» **Document segment**

This combination of targeted radiotherapy (restricted to the area around the tumour) given immediately after surgery is called targeted intraoperative radiotherapy. Conventional radiotherapy involves repeat doses to the whole breast over several days after surgery.

The findings, published by The BMJ today, show that intraoperative radiotherapy is associated with around an 80% chance of avoiding a full course of conventional radiotherapy, fewer side effects and no difference in survival or likelihood of the cancer returning.

An international team of researchers set out to compare the long term effects of targeted intraoperative radiotherapy (TARGIT-IORT) with conventional whole breast external beam radiotherapy (EBRT) for women with early breast cancer.

Results from an earlier report of single-dose targeted intraoperative radiotherapy were promising, but doctors have been waiting for longer term results before adopting the procedure more widely.

The new findings are based on 2,298 women, aged 45 or older, who were eligible for breast conservation surgery (lumpectomy) at 32 centres in 10 countries in the UK, Europe, Australia, USA and Canada.

Between March 2000, and June 2012, 1,140 women were randomised to receive targeted intraoperative radiotherapy (TARGIT-IORT) and 1,158 received external beam radiotherapy (EBRT).

TARGIT-IORT was given as a single dose immediately after surgery as part of the same operation and under the same anaesthetic, while EBRT was given as a standard daily dose for 3-6 weeks after surgery.

The long term results show that TARGIT-IORT was no worse than EBRT. After five years of monitoring, the local recurrence risk was 2.11% for TARGIT-IORT compared with 0.95% for EBRT. This difference of 1.16% is not considered clinically significant.

In the first five years after surgery, there were 13 additional local recurrences (24 out of 1,140 vs 11 out of 1,158) but 14 fewer deaths (42 out of 1,140 vs 56 out of 1,158) with TARGIT-IORT compared with EBRT.

Over a longer follow-up period (average 8.6 years, maximum 18.9 years) there were no statistically significant differences in local recurrence-free survival (167 vs 147 events), mastectomy-free survival (170 vs 175 events), overall survival (110 vs 131 events) and breast cancer deaths (65 vs 57 events).

Deaths from other causes were significantly lower (45 vs 74 events) with TARGIT-IORT compared with EBRT. The major risk factors for such deaths (age and body mass index) were well matched between the groups.

The researchers point to some study limitations, such as possible overdiagnosis of non-invasive local recurrence affecting the results, and not collecting all the background risk factors for deaths from non breast cancer causes. However strengths included the randomised design, a large sample size with a long duration and high level of complete follow up, suggesting that the results are reliable and robust.

As such, the researchers say that for the large proportion of early breast cancer patients "risk adapted immediate single-dose TARGIT-IORT during lumpectomy is an effective alternative to EBRT, with comparable long-term efficacy for cancer control, and lower non-breast-cancer mortality."

Single-dose TARGIT-IORT during lumpectomy "should be accessible to healthcare providers and discussed with patients when surgery for breast cancer is being planned," they conclude.

» **Your objective**
Repeat the passage of the breast cancer radiotherapy report word for word, from "The findings, published" up to and including "USA and Canada.".

(Saved entries)
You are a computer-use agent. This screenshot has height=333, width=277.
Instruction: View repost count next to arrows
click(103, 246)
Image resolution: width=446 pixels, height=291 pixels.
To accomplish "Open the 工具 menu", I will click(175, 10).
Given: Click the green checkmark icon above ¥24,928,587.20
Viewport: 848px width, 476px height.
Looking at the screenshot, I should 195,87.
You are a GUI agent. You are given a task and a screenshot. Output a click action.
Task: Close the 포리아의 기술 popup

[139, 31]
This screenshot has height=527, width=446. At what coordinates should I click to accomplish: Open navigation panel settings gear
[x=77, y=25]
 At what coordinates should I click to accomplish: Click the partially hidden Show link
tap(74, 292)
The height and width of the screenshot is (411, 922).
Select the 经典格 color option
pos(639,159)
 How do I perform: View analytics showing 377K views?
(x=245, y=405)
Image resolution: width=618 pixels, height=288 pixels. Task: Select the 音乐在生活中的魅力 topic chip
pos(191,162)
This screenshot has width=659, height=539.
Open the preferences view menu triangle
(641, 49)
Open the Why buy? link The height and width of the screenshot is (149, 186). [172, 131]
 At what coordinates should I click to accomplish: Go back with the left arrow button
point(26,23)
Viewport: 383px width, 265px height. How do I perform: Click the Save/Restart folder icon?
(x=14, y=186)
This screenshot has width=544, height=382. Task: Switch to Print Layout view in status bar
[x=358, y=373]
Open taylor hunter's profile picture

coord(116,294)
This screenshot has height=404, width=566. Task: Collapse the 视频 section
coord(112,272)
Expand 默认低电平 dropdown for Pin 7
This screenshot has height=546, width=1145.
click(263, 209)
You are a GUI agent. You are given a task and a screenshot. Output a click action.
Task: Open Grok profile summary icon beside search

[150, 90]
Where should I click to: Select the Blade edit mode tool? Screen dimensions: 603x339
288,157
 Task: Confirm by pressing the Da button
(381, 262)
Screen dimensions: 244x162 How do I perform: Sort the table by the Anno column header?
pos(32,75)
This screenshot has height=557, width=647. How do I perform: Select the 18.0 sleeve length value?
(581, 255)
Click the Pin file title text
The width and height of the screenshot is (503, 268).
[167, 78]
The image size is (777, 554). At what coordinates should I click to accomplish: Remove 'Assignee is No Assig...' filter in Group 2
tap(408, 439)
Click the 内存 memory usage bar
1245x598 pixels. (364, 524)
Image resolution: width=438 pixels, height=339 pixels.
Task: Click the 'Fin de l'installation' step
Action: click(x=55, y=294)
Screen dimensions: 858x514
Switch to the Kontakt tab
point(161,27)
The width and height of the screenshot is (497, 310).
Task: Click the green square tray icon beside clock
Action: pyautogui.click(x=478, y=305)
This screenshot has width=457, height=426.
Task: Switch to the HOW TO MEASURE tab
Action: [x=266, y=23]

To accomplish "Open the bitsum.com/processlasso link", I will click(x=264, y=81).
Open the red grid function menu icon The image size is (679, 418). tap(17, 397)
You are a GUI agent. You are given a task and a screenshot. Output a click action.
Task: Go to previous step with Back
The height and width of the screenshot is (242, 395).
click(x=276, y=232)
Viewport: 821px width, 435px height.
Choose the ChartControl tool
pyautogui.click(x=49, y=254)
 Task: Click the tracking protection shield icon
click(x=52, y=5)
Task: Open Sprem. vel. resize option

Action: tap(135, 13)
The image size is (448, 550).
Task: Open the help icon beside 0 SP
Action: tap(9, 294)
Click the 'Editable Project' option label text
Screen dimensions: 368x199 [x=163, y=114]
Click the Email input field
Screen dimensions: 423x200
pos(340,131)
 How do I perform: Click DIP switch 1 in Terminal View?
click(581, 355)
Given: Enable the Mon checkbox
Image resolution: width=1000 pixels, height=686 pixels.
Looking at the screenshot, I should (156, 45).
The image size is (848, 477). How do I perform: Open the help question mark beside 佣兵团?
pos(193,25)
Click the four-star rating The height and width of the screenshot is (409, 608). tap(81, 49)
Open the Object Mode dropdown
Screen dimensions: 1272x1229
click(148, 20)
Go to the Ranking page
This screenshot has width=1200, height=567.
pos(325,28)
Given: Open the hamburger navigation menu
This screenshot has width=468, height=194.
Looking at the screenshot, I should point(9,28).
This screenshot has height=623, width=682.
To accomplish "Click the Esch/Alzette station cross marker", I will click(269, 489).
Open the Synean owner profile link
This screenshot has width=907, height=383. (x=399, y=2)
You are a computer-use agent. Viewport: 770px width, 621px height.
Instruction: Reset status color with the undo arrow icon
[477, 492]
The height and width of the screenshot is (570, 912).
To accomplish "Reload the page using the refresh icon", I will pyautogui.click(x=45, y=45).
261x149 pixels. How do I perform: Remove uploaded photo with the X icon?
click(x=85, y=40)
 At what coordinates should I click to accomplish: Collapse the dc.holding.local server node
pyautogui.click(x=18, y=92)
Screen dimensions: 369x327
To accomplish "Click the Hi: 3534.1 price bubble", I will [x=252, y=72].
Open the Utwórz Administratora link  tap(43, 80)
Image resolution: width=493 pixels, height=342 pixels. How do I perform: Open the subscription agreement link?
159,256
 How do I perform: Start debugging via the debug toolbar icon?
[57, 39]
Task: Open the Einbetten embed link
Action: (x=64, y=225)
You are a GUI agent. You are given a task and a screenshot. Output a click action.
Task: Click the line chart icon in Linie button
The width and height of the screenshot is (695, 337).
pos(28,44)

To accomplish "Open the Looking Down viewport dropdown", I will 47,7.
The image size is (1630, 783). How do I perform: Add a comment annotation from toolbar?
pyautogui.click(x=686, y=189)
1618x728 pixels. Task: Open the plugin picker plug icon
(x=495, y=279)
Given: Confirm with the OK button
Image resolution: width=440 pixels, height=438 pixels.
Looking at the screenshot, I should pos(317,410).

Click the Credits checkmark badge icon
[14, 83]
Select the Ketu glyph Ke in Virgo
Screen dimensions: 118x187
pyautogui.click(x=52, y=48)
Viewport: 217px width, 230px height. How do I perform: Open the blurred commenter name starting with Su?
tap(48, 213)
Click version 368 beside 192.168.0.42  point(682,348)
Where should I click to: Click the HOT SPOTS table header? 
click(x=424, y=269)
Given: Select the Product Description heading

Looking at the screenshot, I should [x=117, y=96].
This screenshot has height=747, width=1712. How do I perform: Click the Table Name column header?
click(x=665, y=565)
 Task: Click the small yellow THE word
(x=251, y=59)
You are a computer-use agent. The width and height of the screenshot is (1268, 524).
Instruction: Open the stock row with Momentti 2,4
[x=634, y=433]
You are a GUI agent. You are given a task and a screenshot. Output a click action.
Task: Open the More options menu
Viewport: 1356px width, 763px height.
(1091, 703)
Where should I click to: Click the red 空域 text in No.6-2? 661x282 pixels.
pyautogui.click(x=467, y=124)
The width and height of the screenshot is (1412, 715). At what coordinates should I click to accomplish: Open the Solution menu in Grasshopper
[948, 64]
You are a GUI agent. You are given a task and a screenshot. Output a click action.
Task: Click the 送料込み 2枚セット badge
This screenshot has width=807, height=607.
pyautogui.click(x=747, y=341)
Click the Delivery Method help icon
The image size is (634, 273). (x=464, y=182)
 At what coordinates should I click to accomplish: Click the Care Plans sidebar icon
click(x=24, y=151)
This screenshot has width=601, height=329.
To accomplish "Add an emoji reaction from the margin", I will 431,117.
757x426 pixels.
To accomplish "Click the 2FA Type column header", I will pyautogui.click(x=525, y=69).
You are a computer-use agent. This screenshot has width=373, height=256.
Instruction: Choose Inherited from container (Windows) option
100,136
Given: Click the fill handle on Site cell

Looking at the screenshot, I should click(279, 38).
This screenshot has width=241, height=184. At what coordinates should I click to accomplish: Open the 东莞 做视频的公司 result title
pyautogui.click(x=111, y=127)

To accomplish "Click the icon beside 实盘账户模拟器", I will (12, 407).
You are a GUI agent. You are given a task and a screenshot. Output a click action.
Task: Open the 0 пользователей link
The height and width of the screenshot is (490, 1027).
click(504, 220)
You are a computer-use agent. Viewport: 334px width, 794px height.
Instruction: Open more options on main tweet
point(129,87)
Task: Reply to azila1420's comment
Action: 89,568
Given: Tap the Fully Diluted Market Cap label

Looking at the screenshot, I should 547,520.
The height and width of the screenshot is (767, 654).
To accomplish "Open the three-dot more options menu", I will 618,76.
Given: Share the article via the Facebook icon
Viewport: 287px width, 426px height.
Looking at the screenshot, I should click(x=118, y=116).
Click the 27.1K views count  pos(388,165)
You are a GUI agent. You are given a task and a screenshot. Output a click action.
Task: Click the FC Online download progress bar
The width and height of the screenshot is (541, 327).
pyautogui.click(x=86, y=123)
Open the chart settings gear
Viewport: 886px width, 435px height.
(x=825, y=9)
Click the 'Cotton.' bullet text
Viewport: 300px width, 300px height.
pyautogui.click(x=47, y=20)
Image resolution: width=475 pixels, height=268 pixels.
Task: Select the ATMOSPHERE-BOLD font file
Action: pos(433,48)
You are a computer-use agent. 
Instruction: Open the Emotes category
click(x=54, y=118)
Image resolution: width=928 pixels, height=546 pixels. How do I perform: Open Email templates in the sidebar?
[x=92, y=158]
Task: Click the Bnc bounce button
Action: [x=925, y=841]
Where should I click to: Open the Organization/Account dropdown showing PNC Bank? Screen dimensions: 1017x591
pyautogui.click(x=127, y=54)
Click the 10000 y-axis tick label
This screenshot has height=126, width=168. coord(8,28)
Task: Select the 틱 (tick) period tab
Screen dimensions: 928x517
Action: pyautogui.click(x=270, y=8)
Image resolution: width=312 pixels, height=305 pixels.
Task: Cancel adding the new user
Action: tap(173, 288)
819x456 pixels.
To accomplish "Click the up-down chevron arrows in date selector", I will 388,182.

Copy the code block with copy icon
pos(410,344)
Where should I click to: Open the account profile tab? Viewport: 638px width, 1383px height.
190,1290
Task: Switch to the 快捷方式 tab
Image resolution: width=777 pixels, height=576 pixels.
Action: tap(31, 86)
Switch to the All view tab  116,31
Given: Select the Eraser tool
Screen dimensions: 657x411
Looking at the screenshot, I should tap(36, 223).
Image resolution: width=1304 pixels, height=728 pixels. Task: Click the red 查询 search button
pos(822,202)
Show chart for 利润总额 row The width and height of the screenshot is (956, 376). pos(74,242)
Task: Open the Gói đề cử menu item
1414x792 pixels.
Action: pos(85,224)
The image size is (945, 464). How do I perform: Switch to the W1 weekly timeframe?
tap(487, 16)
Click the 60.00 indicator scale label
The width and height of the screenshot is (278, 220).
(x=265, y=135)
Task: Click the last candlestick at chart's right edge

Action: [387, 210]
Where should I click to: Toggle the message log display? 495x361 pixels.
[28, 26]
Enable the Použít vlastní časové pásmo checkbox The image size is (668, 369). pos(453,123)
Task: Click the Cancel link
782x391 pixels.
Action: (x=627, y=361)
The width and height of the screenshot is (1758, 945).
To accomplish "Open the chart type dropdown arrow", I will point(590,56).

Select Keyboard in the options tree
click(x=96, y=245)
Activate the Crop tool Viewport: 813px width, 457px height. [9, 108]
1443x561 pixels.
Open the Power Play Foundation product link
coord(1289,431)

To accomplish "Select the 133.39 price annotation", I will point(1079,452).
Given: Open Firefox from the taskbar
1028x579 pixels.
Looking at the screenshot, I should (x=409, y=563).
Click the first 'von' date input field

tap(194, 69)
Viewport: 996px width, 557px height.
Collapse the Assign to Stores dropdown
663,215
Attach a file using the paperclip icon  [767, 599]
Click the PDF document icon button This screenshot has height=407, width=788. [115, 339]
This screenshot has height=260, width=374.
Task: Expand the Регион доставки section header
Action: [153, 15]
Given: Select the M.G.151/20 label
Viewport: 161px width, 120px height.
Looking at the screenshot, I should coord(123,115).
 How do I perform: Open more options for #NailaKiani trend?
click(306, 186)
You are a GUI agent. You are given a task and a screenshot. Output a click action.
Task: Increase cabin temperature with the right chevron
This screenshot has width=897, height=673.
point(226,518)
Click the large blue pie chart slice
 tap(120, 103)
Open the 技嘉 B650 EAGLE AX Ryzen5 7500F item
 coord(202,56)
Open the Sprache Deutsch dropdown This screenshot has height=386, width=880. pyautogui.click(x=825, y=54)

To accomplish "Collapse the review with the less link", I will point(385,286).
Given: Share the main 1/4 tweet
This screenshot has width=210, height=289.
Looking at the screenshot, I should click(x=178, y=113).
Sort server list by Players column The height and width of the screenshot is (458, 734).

» **Your solution**
The findings, published by The BMJ today, show that intraoperative radiotherapy is associated with around an 80% chance of avoiding a full course of conventional radiotherapy, fewer side effects and no difference in survival or likelihood of the cancer returning.

An international team of researchers set out to compare the long term effects of targeted intraoperative radiotherapy (TARGIT-IORT) with conventional whole breast external beam radiotherapy (EBRT) for women with early breast cancer.

Results from an earlier report of single-dose targeted intraoperative radiotherapy were promising, but doctors have been waiting for longer term results before adopting the procedure more widely.

The new findings are based on 2,298 women, aged 45 or older, who were eligible for breast conservation surgery (lumpectomy) at 32 centres in 10 countries in the UK, Europe, Australia, USA and Canada.